Para mi amigo la República está representada en sus abuelos, Joaquín y Predes, jornaleros castellanos. Para mí la República es mi abuelo Antonio con su bata de franela, la mirada ilusionada y melancólica a la vez, las ganas de contarlo, la idea de lo que pudo ser y no fue transmitida a una niña en el sofá de un pequeño piso leonés.

La República está en sus manos callosas de carpintero, en su risa abriéndose paso entre el serrín y el polvo. “Mi padre tenía ideas, proyectos, por primera vez podían aspirar a una vida digna”, decía.

El padre de mi abuelo fue maestro herrador. Con la República llegó la Casa del Pueblo, la nueva escuela, maestros con ideas de progreso y amor por la ciencia. Las misiones pedagógicas de la Institución Libre de Enseñanza llevaron cine y música a lugares tan recónditos como la comarca leonesa de La Cabrera, donde vivían adultos empleados como jornaleros a cambio de casi nada, que medían un metro cuarenta y cinco centímetros y reían sin dientes al escuchar melodías por primera vez.

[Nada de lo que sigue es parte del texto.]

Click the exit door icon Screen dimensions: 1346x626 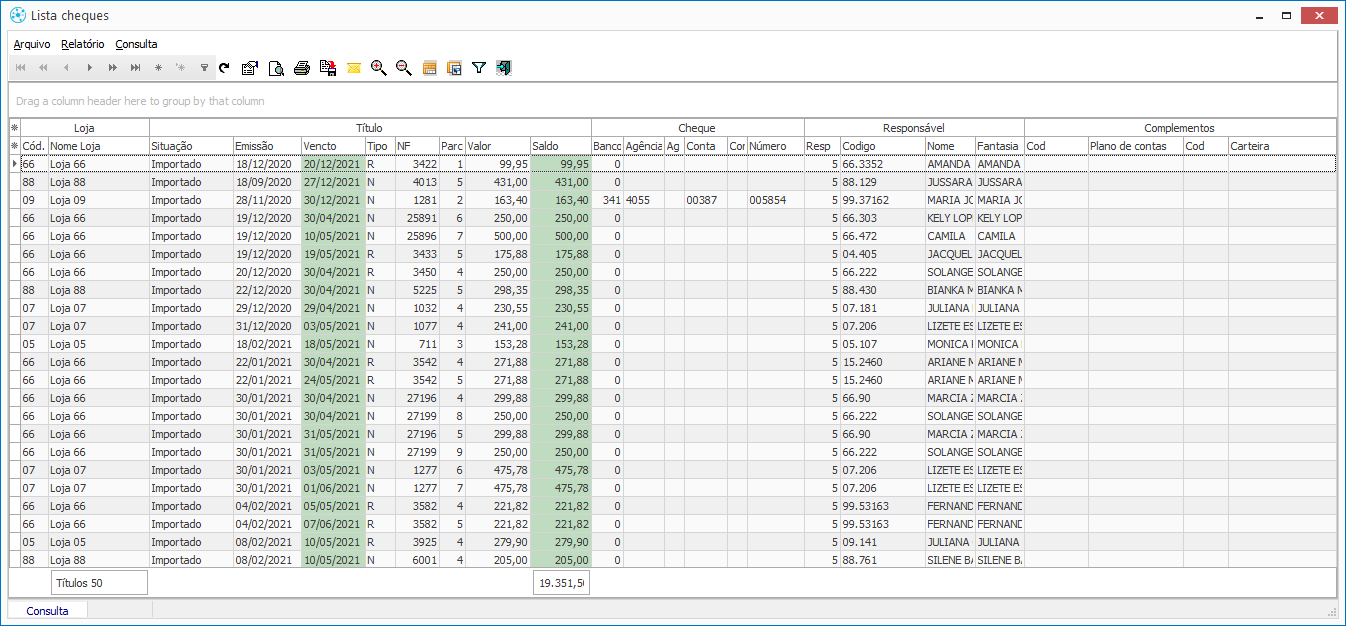pos(504,68)
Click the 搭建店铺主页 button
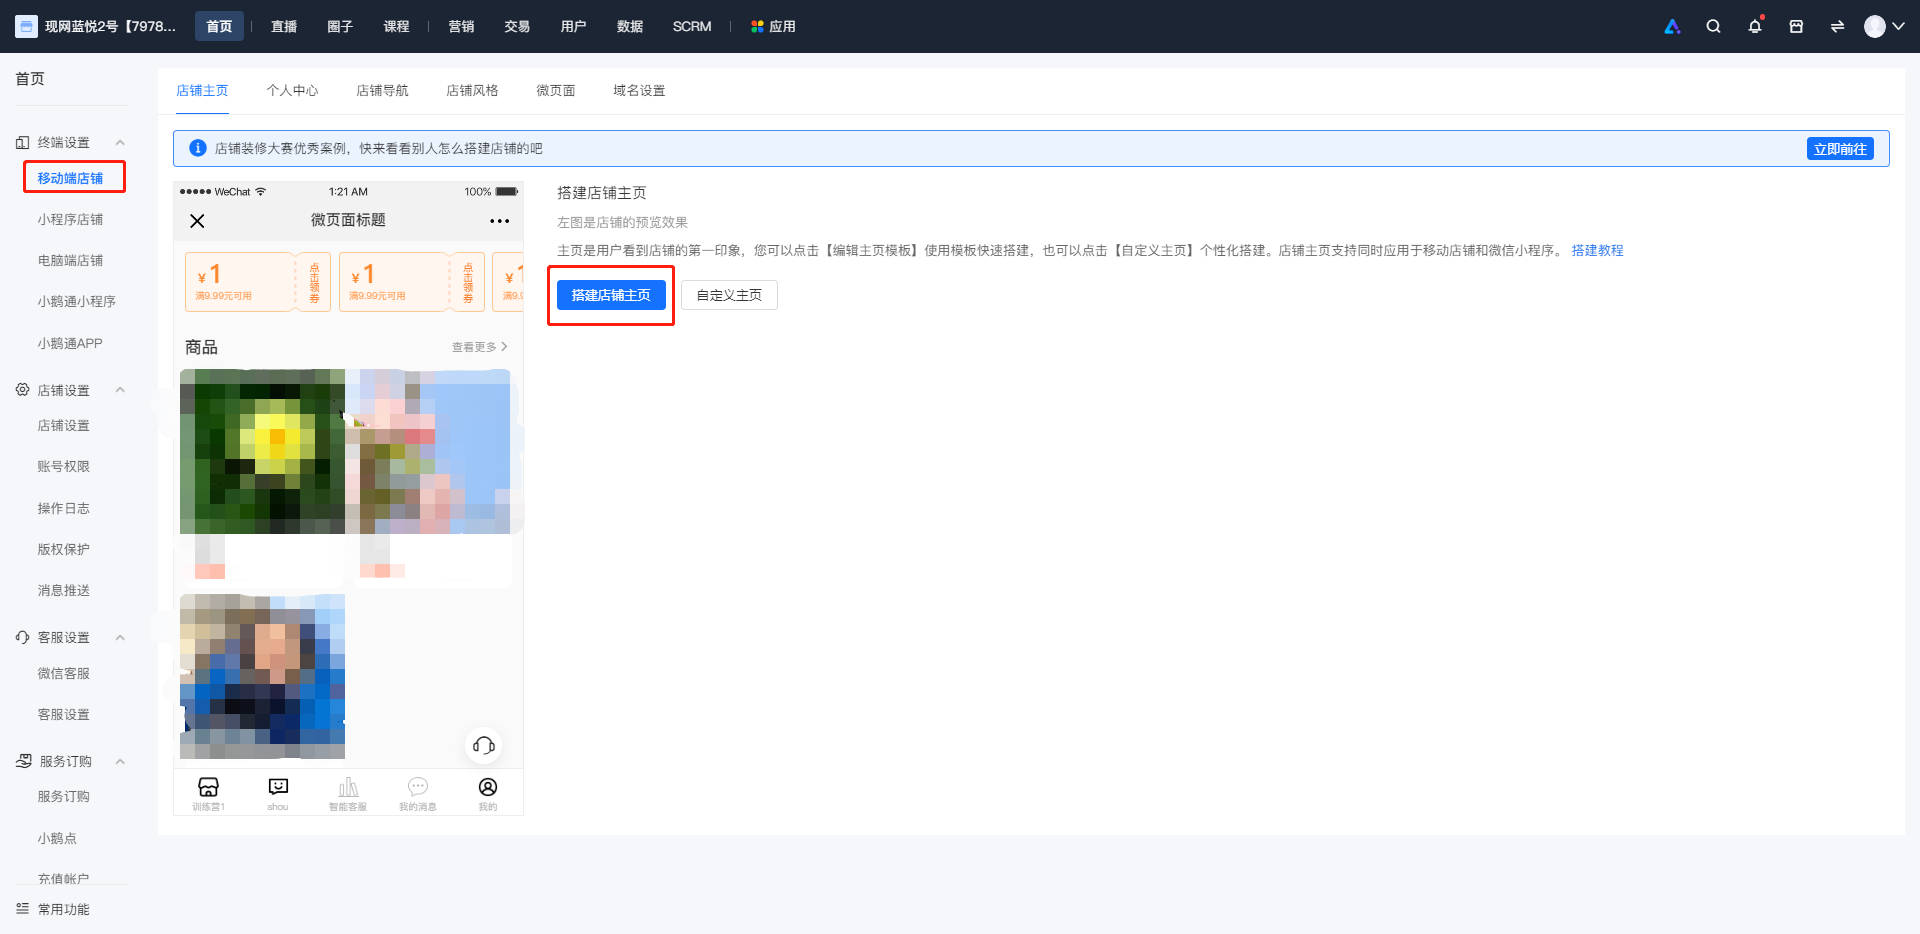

En el pueblo leonés de mi abuelo Antonio se abrió una biblioteca, llegó una compañía de teatro que les enseñó a representar sus propias obras, se organizaban charlas, coloquios, debates donde discutieron maneras de vivir más justas. Plantearon proyectos propios, impulsaron una cooperativa. “La República fue un ejemplo tan grande que todas las fuerzas del mal se aliaron para desterrarla”, dice mi amigo. Los nadie iban a ser algo. Había que impedirlo.

Casi todos los que se opusieron al golpe fueron arrestados o fusilados. Mi bisabuelo estuvo preso en un campo de concentración y terminó en una cuneta. También el bisabuelo de mi amigo, en Zamora, corrió la misma suerte.

Mi abuelo tenía 17 años cuando mataron a su padre. Cruzó a Asturias, luchó en el frente y terminó preso en el campo de concentración de Celorio. Simularon fusilarle en dos ocasiones, a modo de tortura.

Después llegaron casi cuarenta años de oscuridad, la pobreza, la pena. Pero también la memoria. No lograron arrancarle su alegría innata ni las ideas progresistas que transmitió a sus hijos y nietas. Conocimiento, cultura, educación, igualdad, justicia social, dignidad. Me lo enseñó Antonio.

“La República nos hizo ver que teníamos derecho a reivindicarnos. Eso no pudieron quitármelo”, me dijo una vez, con sus manos curtidas y el cráneo despejado a causa de la radioterapia. Yo era aún una niña, pero me atreví a apoyar la cabeza en su regazo y a murmurar un te quiero. Sabía que iba a morirse pronto. Llevamos más de una hora hablando de todo aquello. “Imagínate, la República... cuántas cosas”, dice mi amigo emocionado. Me lo enseñó Antonio, y no lo olvido.